[Collected data entries]
- Opening Delimiter -
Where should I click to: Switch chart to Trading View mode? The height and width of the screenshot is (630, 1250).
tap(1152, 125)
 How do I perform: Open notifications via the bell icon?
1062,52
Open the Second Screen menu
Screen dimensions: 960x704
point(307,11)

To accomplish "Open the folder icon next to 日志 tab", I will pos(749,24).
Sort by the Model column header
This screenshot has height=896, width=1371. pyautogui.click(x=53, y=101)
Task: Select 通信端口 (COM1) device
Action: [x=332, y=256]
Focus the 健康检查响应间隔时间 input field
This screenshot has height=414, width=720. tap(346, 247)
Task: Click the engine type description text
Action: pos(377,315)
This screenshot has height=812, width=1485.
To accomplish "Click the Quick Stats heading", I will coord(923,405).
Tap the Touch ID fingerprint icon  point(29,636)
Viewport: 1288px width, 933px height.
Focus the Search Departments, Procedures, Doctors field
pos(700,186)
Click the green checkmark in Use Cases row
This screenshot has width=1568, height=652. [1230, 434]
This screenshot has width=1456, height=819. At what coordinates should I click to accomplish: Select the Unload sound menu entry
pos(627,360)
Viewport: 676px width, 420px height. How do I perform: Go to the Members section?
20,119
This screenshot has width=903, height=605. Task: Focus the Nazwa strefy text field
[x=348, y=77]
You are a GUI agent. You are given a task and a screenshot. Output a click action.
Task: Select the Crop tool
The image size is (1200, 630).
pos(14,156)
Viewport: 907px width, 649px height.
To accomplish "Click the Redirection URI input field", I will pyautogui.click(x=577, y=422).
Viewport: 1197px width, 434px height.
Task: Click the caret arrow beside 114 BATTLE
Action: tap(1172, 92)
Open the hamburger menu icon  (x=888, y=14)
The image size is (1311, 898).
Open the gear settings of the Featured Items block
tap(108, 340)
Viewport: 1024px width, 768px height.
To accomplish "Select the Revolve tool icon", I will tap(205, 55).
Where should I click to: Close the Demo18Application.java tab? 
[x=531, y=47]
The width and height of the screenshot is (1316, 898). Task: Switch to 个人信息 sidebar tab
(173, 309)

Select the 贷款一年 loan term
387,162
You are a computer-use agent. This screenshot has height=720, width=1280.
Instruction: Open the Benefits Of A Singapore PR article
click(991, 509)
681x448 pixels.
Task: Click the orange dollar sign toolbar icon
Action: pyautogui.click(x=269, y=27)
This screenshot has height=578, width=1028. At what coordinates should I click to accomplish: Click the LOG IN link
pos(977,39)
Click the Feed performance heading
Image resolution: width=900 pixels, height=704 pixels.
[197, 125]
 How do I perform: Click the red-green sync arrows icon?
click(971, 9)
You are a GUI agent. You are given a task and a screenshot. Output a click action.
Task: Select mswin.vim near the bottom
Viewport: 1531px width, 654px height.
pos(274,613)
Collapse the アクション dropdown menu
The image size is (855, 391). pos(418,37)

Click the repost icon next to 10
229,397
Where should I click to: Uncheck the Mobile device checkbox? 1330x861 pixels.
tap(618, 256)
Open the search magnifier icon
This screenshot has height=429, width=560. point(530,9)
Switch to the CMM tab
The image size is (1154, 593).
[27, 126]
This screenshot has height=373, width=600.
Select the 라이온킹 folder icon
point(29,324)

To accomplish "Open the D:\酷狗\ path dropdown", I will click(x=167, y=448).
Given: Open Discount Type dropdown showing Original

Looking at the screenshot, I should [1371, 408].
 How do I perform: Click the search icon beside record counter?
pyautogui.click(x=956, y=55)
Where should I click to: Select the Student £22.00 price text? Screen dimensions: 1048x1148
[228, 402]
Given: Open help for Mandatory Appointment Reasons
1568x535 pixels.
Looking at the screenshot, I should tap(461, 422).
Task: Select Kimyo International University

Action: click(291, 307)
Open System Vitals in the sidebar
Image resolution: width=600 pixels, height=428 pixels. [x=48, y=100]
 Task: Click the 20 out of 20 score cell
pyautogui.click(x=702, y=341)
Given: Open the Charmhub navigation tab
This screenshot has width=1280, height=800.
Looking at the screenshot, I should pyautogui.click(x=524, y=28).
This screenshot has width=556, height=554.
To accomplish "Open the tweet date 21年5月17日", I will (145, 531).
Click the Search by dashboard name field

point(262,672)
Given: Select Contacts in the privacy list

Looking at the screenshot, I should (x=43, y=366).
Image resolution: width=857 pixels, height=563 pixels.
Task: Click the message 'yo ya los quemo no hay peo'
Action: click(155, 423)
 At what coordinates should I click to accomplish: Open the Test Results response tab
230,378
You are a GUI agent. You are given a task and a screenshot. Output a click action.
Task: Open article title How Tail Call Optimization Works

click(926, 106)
- Closing Delimiter -
#### [THE TASK]
Once you have read the records above, output each of them verbatim.

#### [ANSWER TO THE EXERCISE]
Where should I click to: Switch chart to Trading View mode? The height and width of the screenshot is (630, 1250).
tap(1152, 125)
 How do I perform: Open notifications via the bell icon?
1062,52
Open the Second Screen menu
Screen dimensions: 960x704
point(307,11)

To accomplish "Open the folder icon next to 日志 tab", I will pos(749,24).
Sort by the Model column header
This screenshot has height=896, width=1371. pyautogui.click(x=53, y=101)
Task: Select 通信端口 (COM1) device
Action: [x=332, y=256]
Focus the 健康检查响应间隔时间 input field
This screenshot has height=414, width=720. tap(346, 247)
Task: Click the engine type description text
Action: pos(377,315)
This screenshot has height=812, width=1485.
To accomplish "Click the Quick Stats heading", I will coord(923,405).
Tap the Touch ID fingerprint icon  point(29,636)
Viewport: 1288px width, 933px height.
Focus the Search Departments, Procedures, Doctors field
pos(700,186)
Click the green checkmark in Use Cases row
This screenshot has width=1568, height=652. [1230, 434]
This screenshot has width=1456, height=819. At what coordinates should I click to accomplish: Select the Unload sound menu entry
pos(627,360)
Viewport: 676px width, 420px height. How do I perform: Go to the Members section?
20,119
This screenshot has width=903, height=605. Task: Focus the Nazwa strefy text field
[x=348, y=77]
You are a GUI agent. You are given a task and a screenshot. Output a click action.
Task: Select the Crop tool
The image size is (1200, 630).
pos(14,156)
Viewport: 907px width, 649px height.
To accomplish "Click the Redirection URI input field", I will pyautogui.click(x=577, y=422).
Viewport: 1197px width, 434px height.
Task: Click the caret arrow beside 114 BATTLE
Action: tap(1172, 92)
Open the hamburger menu icon  (x=888, y=14)
The image size is (1311, 898).
Open the gear settings of the Featured Items block
tap(108, 340)
Viewport: 1024px width, 768px height.
To accomplish "Select the Revolve tool icon", I will tap(205, 55).
Where should I click to: Close the Demo18Application.java tab? 
[x=531, y=47]
The width and height of the screenshot is (1316, 898). Task: Switch to 个人信息 sidebar tab
(173, 309)

Select the 贷款一年 loan term
387,162
You are a computer-use agent. This screenshot has height=720, width=1280.
Instruction: Open the Benefits Of A Singapore PR article
click(991, 509)
681x448 pixels.
Task: Click the orange dollar sign toolbar icon
Action: pyautogui.click(x=269, y=27)
This screenshot has height=578, width=1028. At what coordinates should I click to accomplish: Click the LOG IN link
pos(977,39)
Click the Feed performance heading
Image resolution: width=900 pixels, height=704 pixels.
[197, 125]
 How do I perform: Click the red-green sync arrows icon?
click(971, 9)
You are a GUI agent. You are given a task and a screenshot. Output a click action.
Task: Select mswin.vim near the bottom
Viewport: 1531px width, 654px height.
pos(274,613)
Collapse the アクション dropdown menu
The image size is (855, 391). pos(418,37)

Click the repost icon next to 10
229,397
Where should I click to: Uncheck the Mobile device checkbox? 1330x861 pixels.
tap(618, 256)
Open the search magnifier icon
This screenshot has height=429, width=560. point(530,9)
Switch to the CMM tab
The image size is (1154, 593).
[27, 126]
This screenshot has height=373, width=600.
Select the 라이온킹 folder icon
point(29,324)

To accomplish "Open the D:\酷狗\ path dropdown", I will click(x=167, y=448).
Given: Open Discount Type dropdown showing Original

Looking at the screenshot, I should [1371, 408].
 How do I perform: Click the search icon beside record counter?
pyautogui.click(x=956, y=55)
Where should I click to: Select the Student £22.00 price text? Screen dimensions: 1048x1148
[228, 402]
Given: Open help for Mandatory Appointment Reasons
1568x535 pixels.
Looking at the screenshot, I should tap(461, 422).
Task: Select Kimyo International University

Action: click(291, 307)
Open System Vitals in the sidebar
Image resolution: width=600 pixels, height=428 pixels. [x=48, y=100]
 Task: Click the 20 out of 20 score cell
pyautogui.click(x=702, y=341)
Given: Open the Charmhub navigation tab
This screenshot has width=1280, height=800.
Looking at the screenshot, I should pyautogui.click(x=524, y=28).
This screenshot has width=556, height=554.
To accomplish "Open the tweet date 21年5月17日", I will (145, 531).
Click the Search by dashboard name field

point(262,672)
Given: Select Contacts in the privacy list

Looking at the screenshot, I should (x=43, y=366).
Image resolution: width=857 pixels, height=563 pixels.
Task: Click the message 'yo ya los quemo no hay peo'
Action: click(155, 423)
 At what coordinates should I click to accomplish: Open the Test Results response tab
230,378
You are a GUI agent. You are given a task and a screenshot. Output a click action.
Task: Open article title How Tail Call Optimization Works

click(926, 106)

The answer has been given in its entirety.